People with deductible debt are borrowing whenever they invest. This includes if they make increased super contributions.
A client with debt faces a choice as to what they do with their income. Option 1 is to use the income to retire some of their debt. Option 2 is to spend the money elsewhere. Only one option can be taken. This means that any decision to take option 2 has the effect of leaving the debt higher than it would be if option 1 had been taken. This means that, effectively, any money spent on option 2 is borrowed money.
This can be a key thing to remember when clients have deductible debt. When these clients spend money on any other things, they have effectively borrowed, in a manner such that the interest is deductible, to do so.
For this reason, there is often less urgency in retiring deductible debt than there is to retire non-deductible debt.
This concept can be especially useful to keep in mind when a client is using after-tax employment income to retire debt. If that client instead salary sacrifices an equivalent pre-tax amount (which will be grossed up) into super, then they have effectively borrowed a tax-deductible amount to make a super contribution.

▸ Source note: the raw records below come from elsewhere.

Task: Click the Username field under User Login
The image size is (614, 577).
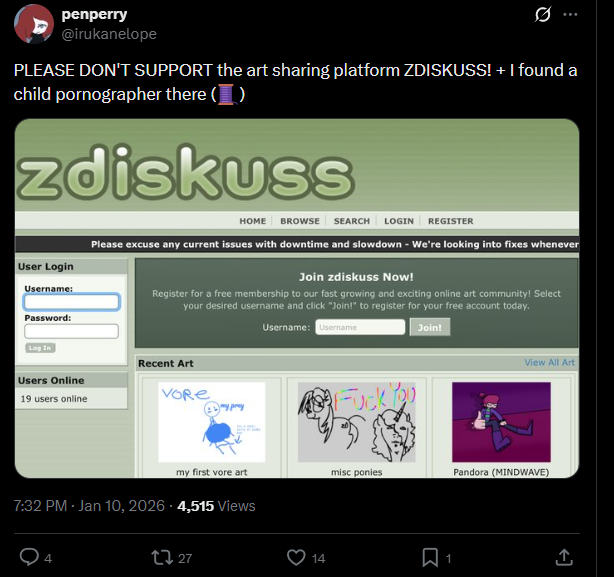Action: click(71, 302)
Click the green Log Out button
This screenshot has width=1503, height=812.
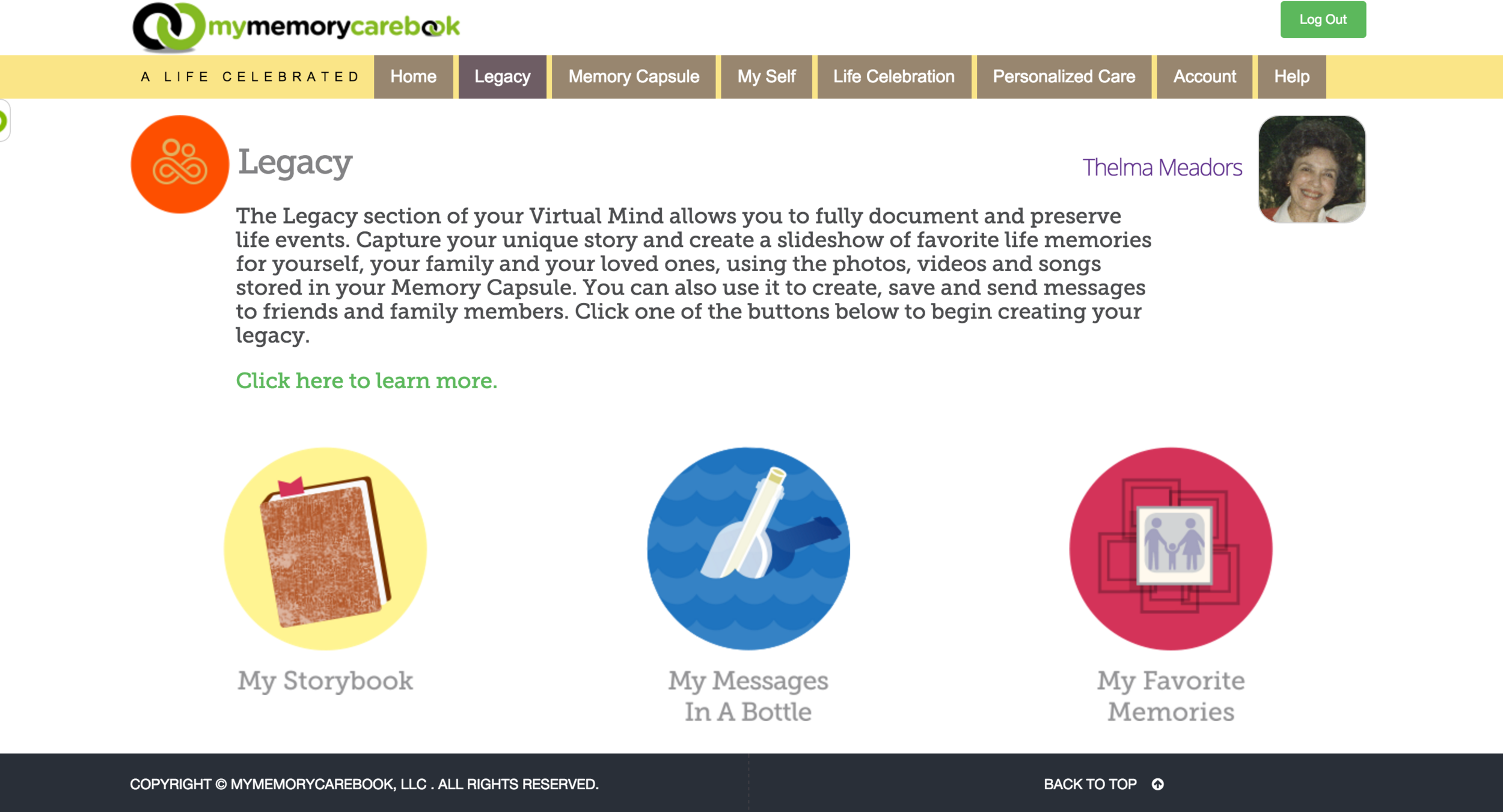1323,19
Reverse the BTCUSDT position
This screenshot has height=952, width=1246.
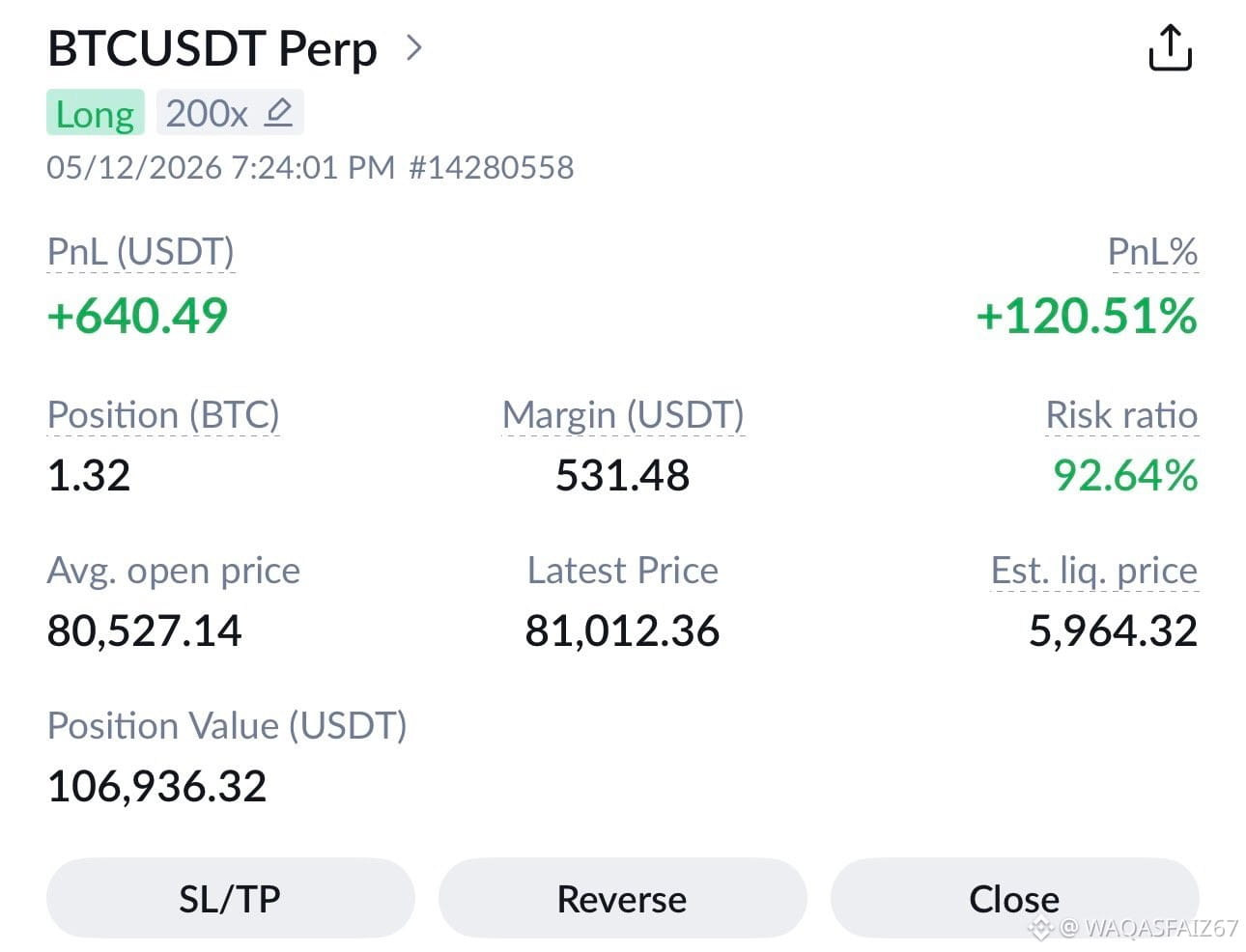[622, 898]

Here is how it works. A client has an investment loan worth $100,000. This loan gives rise to interest of $5,000 a year. The client is currently paying $1,000 a month in principal and interest repayments. That’s $12,000 for the year. The debt will reduce by $7,000 this year.
The applicable tax rate is 30%. In order to repay the $7,000 of principal, the client needs therefore to earn $10,000 before tax. If the client changes the loan to an interest only loan, then they can instead arrange to salary sacrifice an extra $10,000 into superannuation without affecting their day-to-day purchasing power. In the super fund, the tax rate is only 15%, meaning that there is $8,500 left within the fund after tax.
So, while the investment loan is still $100,000 – and thereby $7,000 more than it would otherwise have been – there is now an additional $8,500 worth of assets in the super fund. Essentially, the client has borrowed an extra $7,000 to buy super fund assets worth $8,500. This is an immediate $1,500 increase in the client’s net assets. $1,500 is 21.4% of $7,000. So this investment has achieved an immediate return of 21.4%.
Please take care to ensure that the borrowed money flows correctly. We are talking here about not repaying money that has already been drawn on the loan. Interest on a loan is only deductible if the money actually drawn on the loan is used for some legitimate purpose. The client cannot claim a tax deduction for interest on money that is drawn and used for a private purpose. For example, occasionally a client will think that a loan secured against an investment property gives rise to deductible debt even if the money drawn is used for some private purpose. This is not the case. The security for the loan does not matter; the use to which the loan money is put is what matters.
Adviser tip – here is how you might suggest it
Can you see these paragraphs in your next client communication:
At present, all of your debt gives rise to interest that is deductible. We recommend that you do not make any efforts to retire this debt. Instead, cash that you might use for this purpose should instead be used to build your asset base, which has the same effect on your net asset levels. (You might suggest specific things like facilitating increased deductible super contributions, purchasing investment assets, or even paying school fees, etc).